14.10.10, Harvey, Medieval Maps of the Holy Land


This beautifully produced folio-format volume is presented by its author as representing "no more than a staging-post along the road" (ix) that will hopefully lead to a definitive edition covering not only the regional maps of the Holy Land drawn in Europe but also Islamic and Hebrew maps, and the plans of individual cities. It examines, in the meantime, eight regional maps of Palestine (used here as purely as a geographical term, with no historical or political implications) of the Christian tradition that originated between the late twelfth and the mid-fourteenth century, and that survive through various versions and derivatives taking the form of twenty-three individual artifacts. They are the Ashburnham Libri map, the three Tournai maps, Matthew Paris's Oxford map, and his Acre map, the large Burchard map, and the small Burchard map. All are of great interest for the history of cartography, and "contribute to our understanding of the way Palestine was viewed at a period when the Crusaders gave it particular interest, not only to chroniclers and historians down to the present day, but also to devout Christians throughout contemporary Western Europe" (i).

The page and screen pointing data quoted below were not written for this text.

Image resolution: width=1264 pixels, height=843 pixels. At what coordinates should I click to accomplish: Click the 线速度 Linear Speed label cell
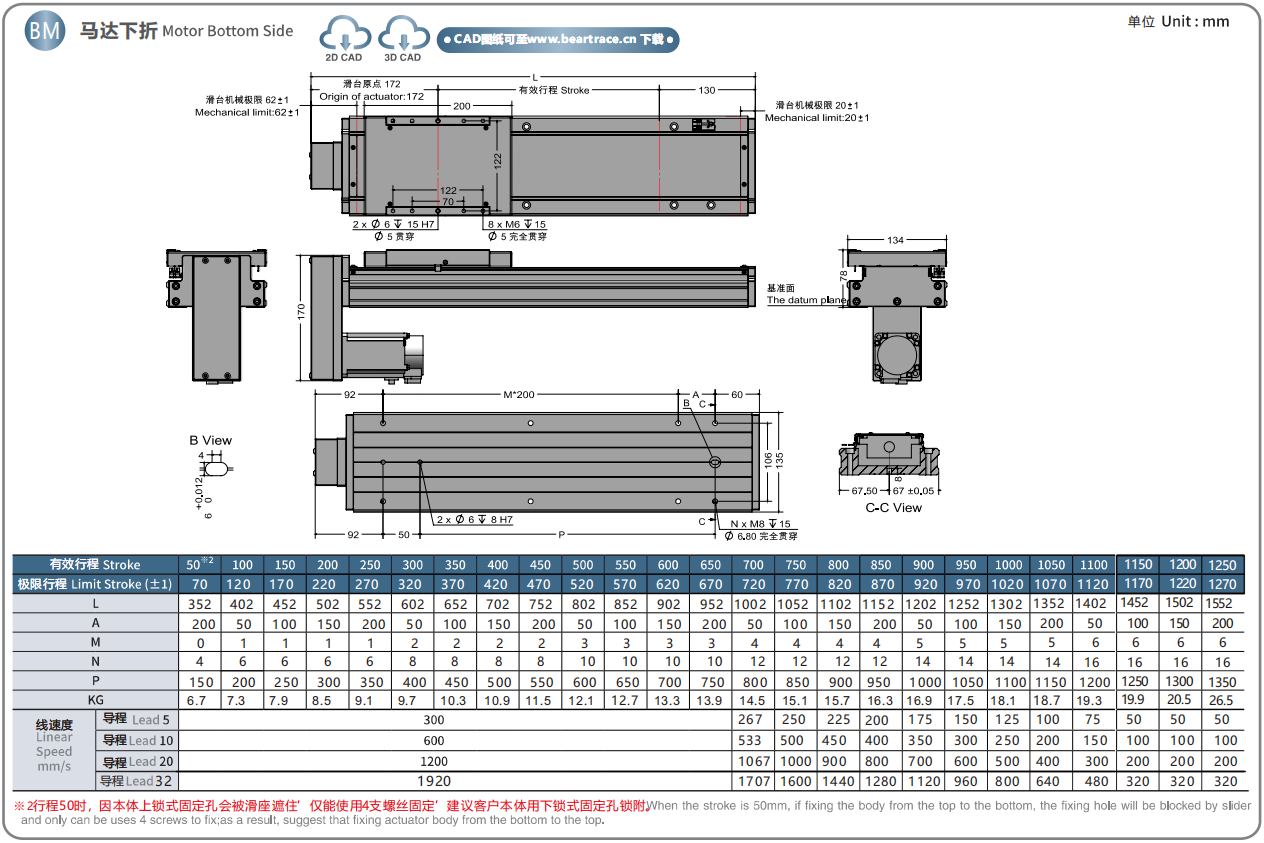coord(54,745)
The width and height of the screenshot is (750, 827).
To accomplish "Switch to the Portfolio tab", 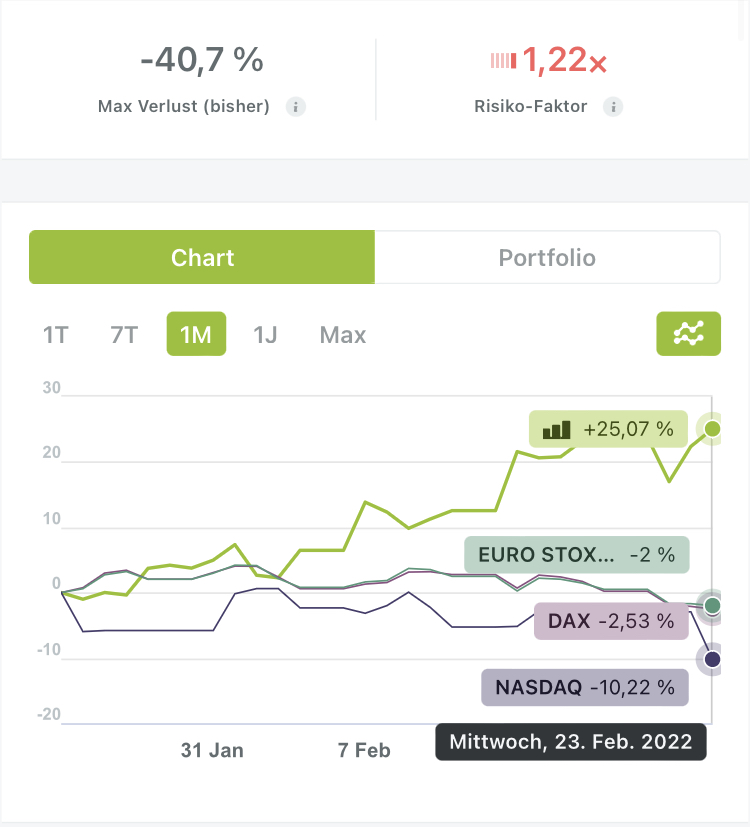I will (x=547, y=257).
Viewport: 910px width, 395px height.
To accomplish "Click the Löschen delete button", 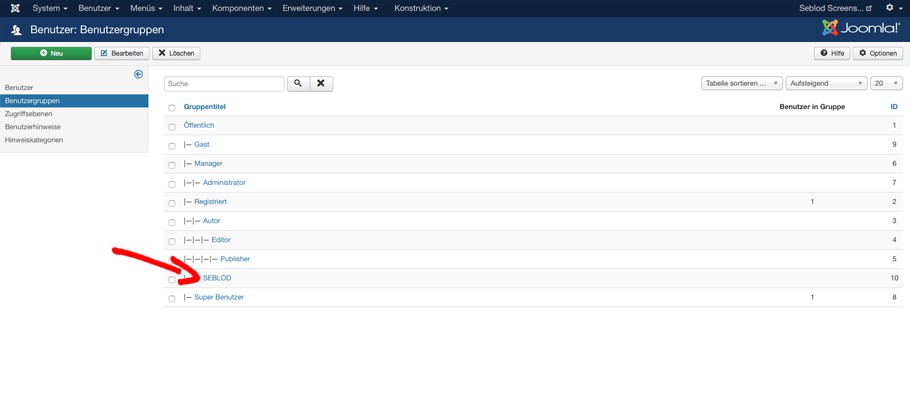I will [x=176, y=53].
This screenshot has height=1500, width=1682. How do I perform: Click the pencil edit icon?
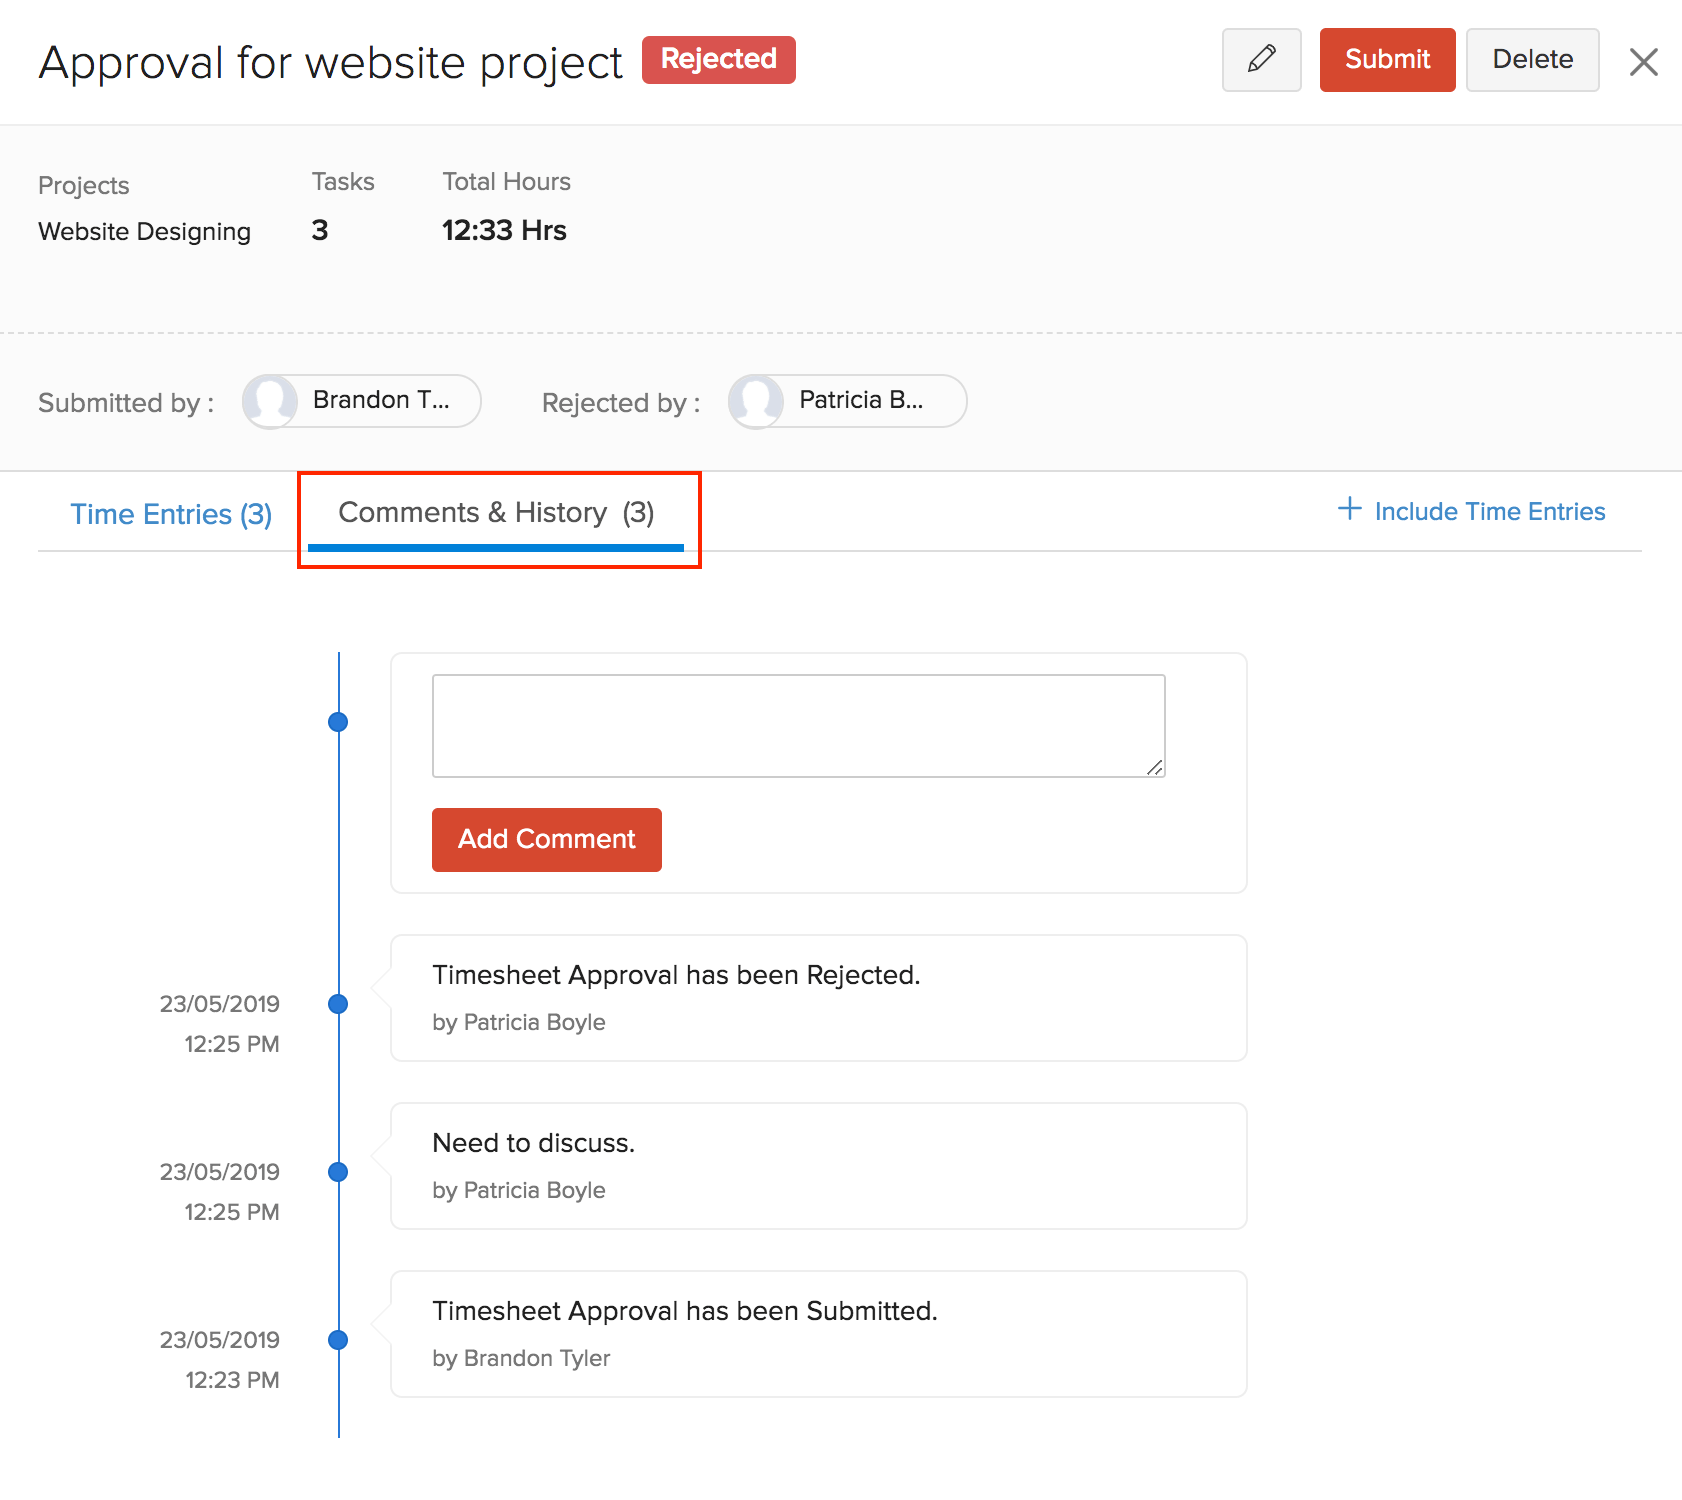(x=1261, y=60)
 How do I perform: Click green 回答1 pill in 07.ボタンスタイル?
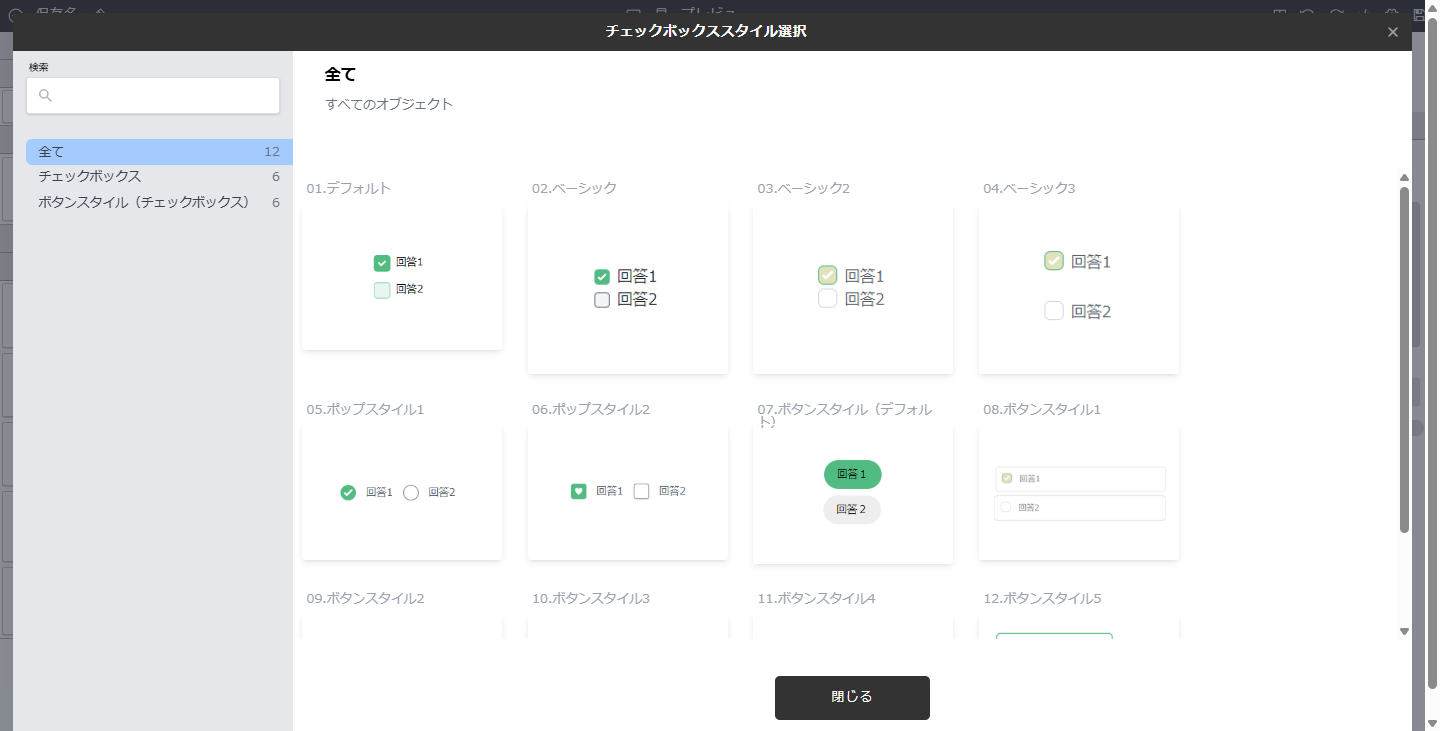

The first four of the book's thirteen chapters are preliminary to the discussions of the maps. They provide concise yet detailed descriptions of the historical (Chapter 1), literary (Chapter 2), and cartographic contexts (Chapter 3) for the medieval maps of Palestine analyzed in the chapters that follow, as well as a discussion of other medieval maps of the Holy Land that show all or much of the region (Chapter 4). These well-focused introductory chapters make the book more easily accessible to non-specialists who will want to read it, including students of art and art history, history, literature and religious studies. A distinguishing characteristic of the book is the way it meets the needs of both specialist and non-specialist audiences. The 76 illustrations (about half in color), for example, range from a simple map of Palestine showing the principal places mentioned in the book (illustration 1) to elaborate critical reconstructions of the palimpsests of the first and second Tournai maps (illustrations 26 and 28), while the references feature both the latest authoritative general works, such as Jonathan Riley-Smith's The Crusades: A History, as well as current specialized contributions by leading historians of cartography such as Patrick Gautier Dalché, Catherine Delano Smith, and the author, among others.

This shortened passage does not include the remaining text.